G.M. is “way behind where they should be,” Sam Fiorani, vice president of global vehicle forecasting at AutoForecast Solutions, told the New York Times. “If they’re having trouble with the first wave of these new E.V.s, and if they can’t roll them out, that’s not good for the next wave of higher-volume models.”
A market analyst just published a blistering report about Farley and his EV grandiosity.
Tavaras is well compensated for his efforts.
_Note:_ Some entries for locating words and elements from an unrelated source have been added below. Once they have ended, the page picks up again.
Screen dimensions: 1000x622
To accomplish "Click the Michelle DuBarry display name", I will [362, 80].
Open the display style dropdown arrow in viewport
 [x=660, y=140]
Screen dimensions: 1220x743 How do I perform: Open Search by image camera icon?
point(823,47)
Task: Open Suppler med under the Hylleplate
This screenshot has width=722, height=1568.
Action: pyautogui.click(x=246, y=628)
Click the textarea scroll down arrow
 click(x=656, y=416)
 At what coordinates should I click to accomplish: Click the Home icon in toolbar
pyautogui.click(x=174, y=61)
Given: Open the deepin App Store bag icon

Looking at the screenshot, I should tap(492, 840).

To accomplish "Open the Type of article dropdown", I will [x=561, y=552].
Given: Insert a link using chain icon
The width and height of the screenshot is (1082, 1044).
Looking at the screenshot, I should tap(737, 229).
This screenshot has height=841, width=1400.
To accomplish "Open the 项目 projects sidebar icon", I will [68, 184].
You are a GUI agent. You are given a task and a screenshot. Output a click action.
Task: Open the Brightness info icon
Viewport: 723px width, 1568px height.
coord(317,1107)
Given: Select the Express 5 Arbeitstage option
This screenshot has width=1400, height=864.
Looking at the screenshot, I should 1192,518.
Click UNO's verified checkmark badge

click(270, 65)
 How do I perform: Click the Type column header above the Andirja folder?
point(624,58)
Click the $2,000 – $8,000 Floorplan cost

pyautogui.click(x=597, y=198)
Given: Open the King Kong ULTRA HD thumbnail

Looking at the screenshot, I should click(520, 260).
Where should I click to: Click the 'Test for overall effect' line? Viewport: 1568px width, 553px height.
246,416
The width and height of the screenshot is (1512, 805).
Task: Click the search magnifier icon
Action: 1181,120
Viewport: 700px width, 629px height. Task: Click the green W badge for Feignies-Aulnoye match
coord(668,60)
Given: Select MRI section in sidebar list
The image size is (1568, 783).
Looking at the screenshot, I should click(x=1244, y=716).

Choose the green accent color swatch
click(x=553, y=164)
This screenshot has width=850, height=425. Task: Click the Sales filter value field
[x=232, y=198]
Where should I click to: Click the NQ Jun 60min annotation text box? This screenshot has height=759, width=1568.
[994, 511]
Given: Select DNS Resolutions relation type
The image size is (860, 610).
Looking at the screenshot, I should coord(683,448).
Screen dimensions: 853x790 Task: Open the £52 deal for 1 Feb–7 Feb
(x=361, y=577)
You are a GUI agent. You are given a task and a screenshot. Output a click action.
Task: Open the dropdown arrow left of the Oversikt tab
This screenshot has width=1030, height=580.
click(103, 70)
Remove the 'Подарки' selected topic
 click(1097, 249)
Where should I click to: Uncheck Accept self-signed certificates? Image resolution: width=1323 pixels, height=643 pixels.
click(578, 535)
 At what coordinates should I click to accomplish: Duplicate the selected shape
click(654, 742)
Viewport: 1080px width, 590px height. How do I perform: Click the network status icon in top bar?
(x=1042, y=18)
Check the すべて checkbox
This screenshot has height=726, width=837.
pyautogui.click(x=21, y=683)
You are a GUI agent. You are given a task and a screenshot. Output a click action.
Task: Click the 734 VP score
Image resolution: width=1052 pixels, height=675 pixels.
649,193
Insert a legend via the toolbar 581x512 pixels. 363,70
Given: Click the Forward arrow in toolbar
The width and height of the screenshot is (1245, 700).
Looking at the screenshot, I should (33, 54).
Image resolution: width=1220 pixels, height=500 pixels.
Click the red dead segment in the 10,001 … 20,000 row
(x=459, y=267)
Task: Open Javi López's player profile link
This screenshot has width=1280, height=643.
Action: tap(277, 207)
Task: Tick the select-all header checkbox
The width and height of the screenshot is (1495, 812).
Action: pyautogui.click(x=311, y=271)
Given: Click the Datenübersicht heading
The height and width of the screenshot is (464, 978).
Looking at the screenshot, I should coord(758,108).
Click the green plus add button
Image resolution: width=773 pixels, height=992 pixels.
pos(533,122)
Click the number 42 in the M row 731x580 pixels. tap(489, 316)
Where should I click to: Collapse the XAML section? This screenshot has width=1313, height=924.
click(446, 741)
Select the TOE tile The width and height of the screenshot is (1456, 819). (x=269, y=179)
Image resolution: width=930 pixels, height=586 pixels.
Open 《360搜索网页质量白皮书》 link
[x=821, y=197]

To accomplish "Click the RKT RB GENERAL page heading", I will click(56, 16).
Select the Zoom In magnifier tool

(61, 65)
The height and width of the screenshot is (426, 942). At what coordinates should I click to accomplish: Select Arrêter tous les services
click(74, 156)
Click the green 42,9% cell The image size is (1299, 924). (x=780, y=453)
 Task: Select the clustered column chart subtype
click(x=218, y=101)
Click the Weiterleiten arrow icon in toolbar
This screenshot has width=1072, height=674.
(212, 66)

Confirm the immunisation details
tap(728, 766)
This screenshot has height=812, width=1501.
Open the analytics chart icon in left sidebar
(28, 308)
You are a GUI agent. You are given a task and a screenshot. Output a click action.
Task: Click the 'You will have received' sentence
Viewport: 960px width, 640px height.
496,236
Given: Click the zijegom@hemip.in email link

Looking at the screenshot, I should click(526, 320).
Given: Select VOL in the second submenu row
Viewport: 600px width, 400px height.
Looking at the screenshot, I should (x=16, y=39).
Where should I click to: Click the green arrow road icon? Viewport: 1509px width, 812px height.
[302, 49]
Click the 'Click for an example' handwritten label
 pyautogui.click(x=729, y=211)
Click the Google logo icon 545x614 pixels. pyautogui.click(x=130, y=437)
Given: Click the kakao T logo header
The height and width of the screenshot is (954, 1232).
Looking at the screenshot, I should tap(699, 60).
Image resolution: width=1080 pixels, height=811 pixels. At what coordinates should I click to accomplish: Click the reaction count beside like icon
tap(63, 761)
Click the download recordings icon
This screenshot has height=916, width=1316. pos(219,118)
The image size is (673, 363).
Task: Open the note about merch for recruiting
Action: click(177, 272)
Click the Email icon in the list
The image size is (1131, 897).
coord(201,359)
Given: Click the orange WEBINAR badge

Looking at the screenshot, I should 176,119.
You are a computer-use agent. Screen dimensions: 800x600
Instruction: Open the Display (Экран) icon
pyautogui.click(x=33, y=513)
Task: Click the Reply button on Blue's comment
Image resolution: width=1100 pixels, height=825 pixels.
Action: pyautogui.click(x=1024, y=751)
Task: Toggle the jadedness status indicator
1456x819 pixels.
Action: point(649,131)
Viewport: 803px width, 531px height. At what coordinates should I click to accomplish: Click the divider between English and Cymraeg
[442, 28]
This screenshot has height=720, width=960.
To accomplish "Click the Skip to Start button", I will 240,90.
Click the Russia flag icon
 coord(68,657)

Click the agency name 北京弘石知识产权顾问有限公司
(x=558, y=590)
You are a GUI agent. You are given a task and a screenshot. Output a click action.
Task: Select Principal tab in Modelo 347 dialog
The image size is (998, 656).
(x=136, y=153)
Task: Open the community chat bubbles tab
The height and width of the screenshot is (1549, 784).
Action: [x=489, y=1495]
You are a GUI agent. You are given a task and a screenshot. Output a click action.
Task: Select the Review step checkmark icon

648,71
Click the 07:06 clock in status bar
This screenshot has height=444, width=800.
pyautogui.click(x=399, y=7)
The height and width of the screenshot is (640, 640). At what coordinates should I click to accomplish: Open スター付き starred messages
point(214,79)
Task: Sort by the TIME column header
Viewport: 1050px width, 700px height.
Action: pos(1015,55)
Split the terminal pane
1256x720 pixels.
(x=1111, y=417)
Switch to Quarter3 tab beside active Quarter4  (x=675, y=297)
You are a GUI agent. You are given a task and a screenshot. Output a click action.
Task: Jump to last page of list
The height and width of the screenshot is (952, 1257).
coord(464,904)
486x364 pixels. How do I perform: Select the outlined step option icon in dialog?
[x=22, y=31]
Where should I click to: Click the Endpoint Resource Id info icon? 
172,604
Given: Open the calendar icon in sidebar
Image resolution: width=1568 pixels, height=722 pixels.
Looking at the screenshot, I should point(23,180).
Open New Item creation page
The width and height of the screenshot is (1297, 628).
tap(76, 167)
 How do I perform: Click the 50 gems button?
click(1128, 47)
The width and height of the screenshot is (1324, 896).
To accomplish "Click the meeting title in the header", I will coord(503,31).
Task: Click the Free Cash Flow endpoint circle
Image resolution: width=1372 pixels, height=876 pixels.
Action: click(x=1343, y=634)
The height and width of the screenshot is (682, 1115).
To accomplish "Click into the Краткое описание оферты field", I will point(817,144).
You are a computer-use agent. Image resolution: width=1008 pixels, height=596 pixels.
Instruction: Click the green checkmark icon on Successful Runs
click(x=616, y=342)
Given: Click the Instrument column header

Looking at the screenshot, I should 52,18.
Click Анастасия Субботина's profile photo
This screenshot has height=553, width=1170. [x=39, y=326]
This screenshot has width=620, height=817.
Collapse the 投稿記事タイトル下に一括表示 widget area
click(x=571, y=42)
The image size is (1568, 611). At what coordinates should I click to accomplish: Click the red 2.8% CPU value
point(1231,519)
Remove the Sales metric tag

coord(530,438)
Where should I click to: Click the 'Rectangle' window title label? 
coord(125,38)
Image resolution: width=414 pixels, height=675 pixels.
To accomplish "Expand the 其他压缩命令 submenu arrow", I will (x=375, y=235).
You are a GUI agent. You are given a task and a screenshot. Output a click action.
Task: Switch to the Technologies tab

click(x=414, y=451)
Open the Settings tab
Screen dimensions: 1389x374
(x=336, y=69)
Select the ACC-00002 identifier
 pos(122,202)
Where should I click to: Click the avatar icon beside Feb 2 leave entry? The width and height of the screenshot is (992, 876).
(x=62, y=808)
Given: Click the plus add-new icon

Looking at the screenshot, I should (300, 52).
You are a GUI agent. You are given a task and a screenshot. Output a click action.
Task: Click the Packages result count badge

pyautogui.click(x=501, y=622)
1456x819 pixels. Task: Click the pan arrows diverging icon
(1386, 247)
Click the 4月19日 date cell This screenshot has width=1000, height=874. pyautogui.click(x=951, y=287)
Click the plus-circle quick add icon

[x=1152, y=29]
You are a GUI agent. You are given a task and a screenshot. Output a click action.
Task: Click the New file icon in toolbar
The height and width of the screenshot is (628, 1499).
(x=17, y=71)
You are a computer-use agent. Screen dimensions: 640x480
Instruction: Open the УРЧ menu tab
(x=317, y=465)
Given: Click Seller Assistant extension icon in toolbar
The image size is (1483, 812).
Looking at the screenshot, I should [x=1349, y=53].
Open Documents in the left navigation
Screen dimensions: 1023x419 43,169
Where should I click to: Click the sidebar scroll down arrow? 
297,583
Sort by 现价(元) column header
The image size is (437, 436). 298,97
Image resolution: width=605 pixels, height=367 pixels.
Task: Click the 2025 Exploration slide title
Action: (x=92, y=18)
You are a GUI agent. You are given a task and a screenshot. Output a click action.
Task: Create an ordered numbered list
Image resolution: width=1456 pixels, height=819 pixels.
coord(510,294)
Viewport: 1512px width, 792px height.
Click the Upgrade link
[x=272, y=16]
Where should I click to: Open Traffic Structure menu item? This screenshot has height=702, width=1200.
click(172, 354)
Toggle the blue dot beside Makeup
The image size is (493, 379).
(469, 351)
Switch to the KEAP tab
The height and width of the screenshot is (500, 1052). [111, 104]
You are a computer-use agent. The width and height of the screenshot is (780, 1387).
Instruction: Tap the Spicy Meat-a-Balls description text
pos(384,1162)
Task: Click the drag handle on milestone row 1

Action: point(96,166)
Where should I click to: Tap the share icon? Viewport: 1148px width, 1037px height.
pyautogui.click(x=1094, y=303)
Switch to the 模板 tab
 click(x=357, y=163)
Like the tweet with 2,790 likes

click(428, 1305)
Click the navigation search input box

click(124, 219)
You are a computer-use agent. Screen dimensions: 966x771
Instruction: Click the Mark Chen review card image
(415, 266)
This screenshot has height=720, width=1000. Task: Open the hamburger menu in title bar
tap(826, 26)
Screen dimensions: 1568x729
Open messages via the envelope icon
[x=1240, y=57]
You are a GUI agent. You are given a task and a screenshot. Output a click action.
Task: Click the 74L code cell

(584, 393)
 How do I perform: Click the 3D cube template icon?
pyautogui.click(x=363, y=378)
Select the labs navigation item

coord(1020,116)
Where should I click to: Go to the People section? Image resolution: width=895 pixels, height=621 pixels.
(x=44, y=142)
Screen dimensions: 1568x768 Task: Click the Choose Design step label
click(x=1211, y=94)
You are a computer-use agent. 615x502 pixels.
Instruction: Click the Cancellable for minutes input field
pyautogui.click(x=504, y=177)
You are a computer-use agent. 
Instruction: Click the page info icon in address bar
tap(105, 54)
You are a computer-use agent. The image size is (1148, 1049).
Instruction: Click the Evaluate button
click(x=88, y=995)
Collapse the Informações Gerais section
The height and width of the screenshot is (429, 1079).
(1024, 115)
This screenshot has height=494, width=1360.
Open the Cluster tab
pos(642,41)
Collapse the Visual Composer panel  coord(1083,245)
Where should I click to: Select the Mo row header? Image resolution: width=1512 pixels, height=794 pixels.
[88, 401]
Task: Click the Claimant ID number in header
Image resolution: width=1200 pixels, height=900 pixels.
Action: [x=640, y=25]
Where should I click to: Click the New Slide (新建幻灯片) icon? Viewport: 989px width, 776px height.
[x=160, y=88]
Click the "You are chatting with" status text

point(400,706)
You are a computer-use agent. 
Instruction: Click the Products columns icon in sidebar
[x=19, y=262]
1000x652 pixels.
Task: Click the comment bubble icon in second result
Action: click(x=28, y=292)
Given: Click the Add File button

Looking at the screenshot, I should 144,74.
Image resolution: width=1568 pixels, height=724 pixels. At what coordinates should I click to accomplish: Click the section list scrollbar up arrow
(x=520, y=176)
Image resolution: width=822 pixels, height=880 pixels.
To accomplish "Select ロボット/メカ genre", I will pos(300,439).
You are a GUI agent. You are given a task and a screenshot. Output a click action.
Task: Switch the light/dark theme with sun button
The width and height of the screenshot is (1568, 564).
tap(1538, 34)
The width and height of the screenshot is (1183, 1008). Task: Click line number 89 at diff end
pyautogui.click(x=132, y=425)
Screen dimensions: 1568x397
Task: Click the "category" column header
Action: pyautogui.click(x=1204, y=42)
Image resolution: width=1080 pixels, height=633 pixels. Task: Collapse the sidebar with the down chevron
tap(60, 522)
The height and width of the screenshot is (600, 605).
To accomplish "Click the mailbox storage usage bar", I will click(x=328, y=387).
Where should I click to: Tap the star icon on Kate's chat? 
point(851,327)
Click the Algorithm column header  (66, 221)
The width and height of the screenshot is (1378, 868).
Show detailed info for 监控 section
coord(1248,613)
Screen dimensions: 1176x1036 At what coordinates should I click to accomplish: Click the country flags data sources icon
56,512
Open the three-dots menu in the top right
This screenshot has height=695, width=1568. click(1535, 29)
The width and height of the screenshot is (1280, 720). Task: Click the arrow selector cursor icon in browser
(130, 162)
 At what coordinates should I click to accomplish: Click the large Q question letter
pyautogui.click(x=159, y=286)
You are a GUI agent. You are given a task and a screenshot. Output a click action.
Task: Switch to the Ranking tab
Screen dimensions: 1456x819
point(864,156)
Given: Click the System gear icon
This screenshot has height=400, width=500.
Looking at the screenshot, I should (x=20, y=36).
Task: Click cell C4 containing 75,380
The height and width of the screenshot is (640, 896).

He received $26 million in 2022 compensation, and despite achieving a blowout year and beating market expectations, a few investors opposed the payout because it was significantly higher than European companies pay their CEOs.
Barra and Farley respectively received $29 million and $21 million in compensation last year.
Tavaras clearly doesn’t need my advice, but I still wonder if the Stellantis name isn’t a marketing and investor hindrance. If Tavaras keeps firing on all cylinders, I’ll think positive and imagine Stellantis as a disease that inflicts very successful and competent business executives and hope I get stricken with the ailment.